KVSI signed on the air October 8, 1965.
The station was owned by Tri-State Broadcasting, with a transmitter 1 mi west of Montpelier. Initially, the station broadcast with 250 watts during the day, and 1,000 watts at night. It primarily carried a country music format. The station became an affiliate of ABC Radio in the 1970s.

In 2018, the station was sold to current owners SVI Media, LLC for $200,000. The sale included the two FM translators already on air at that point.
Initially, the station carried an oldies format, but new owners SVI Media conducted a survey of residents in the Montpelier region, asking them what format they would like to see on the station.

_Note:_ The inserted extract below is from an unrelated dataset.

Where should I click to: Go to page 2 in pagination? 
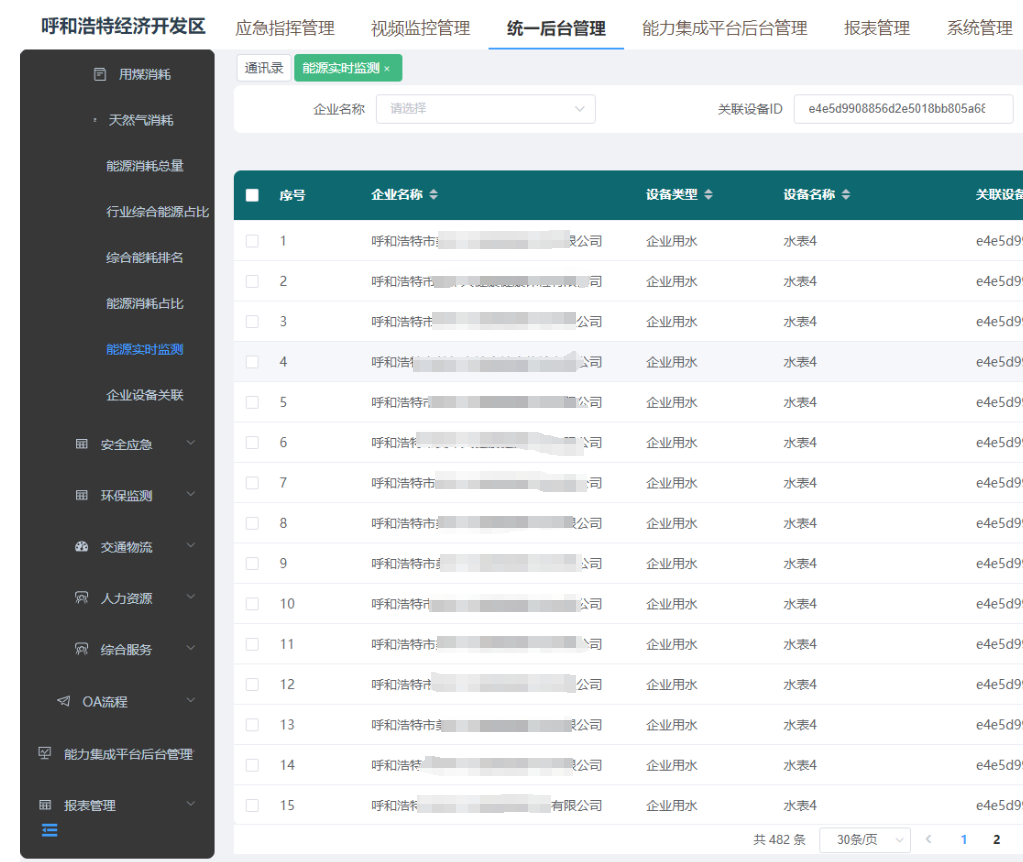click(x=996, y=840)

Ultimately, it was decided that KVSI would carry an updated adult contemporary mix of music. KVSI also began to carry local high school football games, as well as Utah State University college football and basketball games.

KVSI signed on a second translator on 104.5 MHz in 2021 to improve coverage of the station.

==Translator==
KVSI programming can also be heard on 101.7 and 104.5 MHz via FM translators; this provides improved sound and better coverage than AM alone.

| Call sign | Frequency | City of license | FID | ERP (W) | HAAT | Class | FCC info |
|---|---|---|---|---|---|---|---|
| K269FQ | 101.7 FM | Montpelier, Idaho | 146563 | 250 | 9 m (30 ft) | D | LMS |
| K283CX | 104.5 FM | Montpelier, Idaho | 203219 | 250 | 8 m (26 ft) | D | LMS |

==Annual events==
Since 1978, KVSI has sponsored a Fun-Run that kicks off the Paris, Idaho July 4 celebration. Runners and walkers leave the KVSI station and finish in Paris, Idaho (8.6 miles).